▸ PAGE EXTRACT
• • •

A lot of the sparsely-populated rural areas, which I believe includes logger and potato farming areas of Maine, cable television wasn't always supported. Satellite television receivers, however, were "the big thing" around the late '80s/early '90s in such areas. What caught my eye was someone's leftover giant satellite dish in their back yard (they had the modern smaller dish inside it).

The satellite dishes were about 10 feet in diameter and mounted on a four to six inch diameter steel pipe. I'm uncertain as to the channels received, but I remember that local channels were not available via satellite.
Well, this is about all sorts of technology and feel of 80s Maine, not just hunting.

I suppose the Allens have a satellite dish. What did 80s television show?

Courtney Allen, the 21-year-old son, would be a Miami Vice fan if they can get it on their sat dish. Of course, he had no trouble catching the last two seasons '86-87, while at school in Cambridge, MA. Courtney also likes 80s action movies (at this time just known as 'action movies'), including cheesy martial arts movies (which he doesn't consider cheesy). A new favourite might be Hong Kong director John Woo. Also a fan of anything with mammaries & posteriors.

• • •

▸ GIVEN INFORMATION
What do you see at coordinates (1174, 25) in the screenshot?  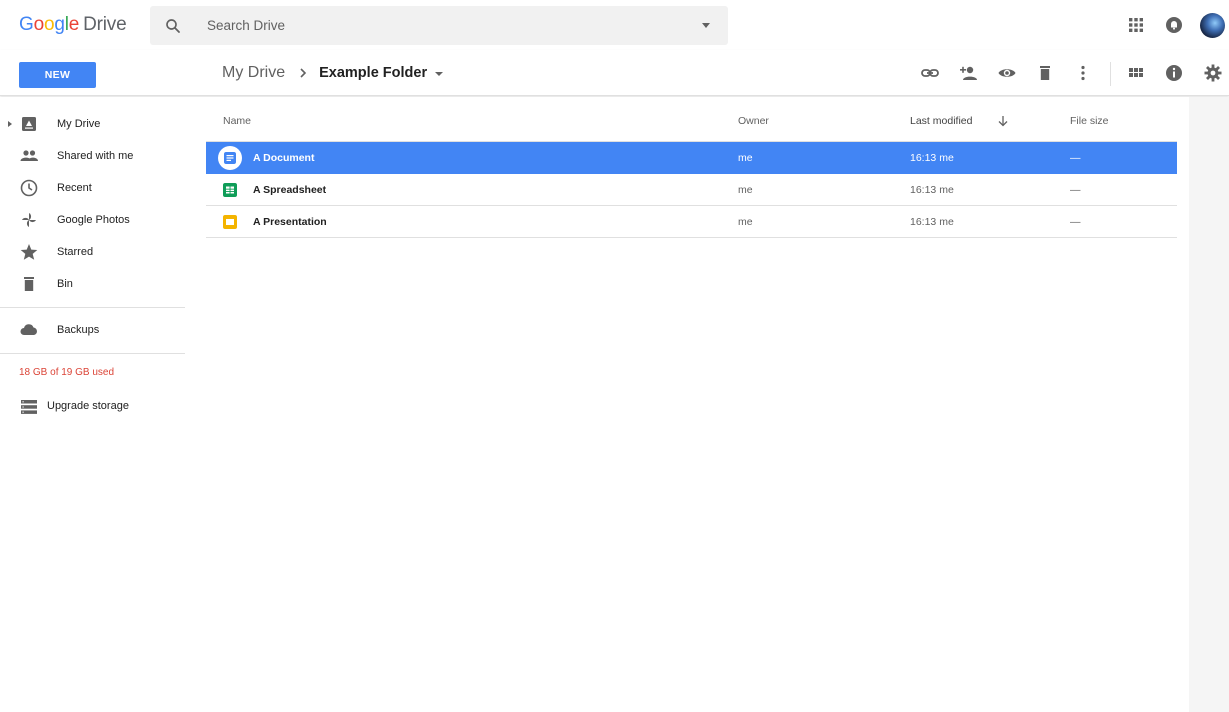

• • •

▸ EXERCISE INSTRUCTIONS
• A. According to the Maine satellite-dish text, how wide were the satellite dishes?
• B. Repeat the stretch of the Maine satellite-dish text from "I suppose the" through "mammaries & posteriors.".

▸ EXPECTED OUTPUTS
• A. About 10 feet in diameter.

• B.
I suppose the Allens have a satellite dish. What did 80s television show?

Courtney Allen, the 21-year-old son, would be a Miami Vice fan if they can get it on their sat dish. Of course, he had no trouble catching the last two seasons '86-87, while at school in Cambridge, MA. Courtney also likes 80s action movies (at this time just known as 'action movies'), including cheesy martial arts movies (which he doesn't consider cheesy). A new favourite might be Hong Kong director John Woo. Also a fan of anything with mammaries & posteriors.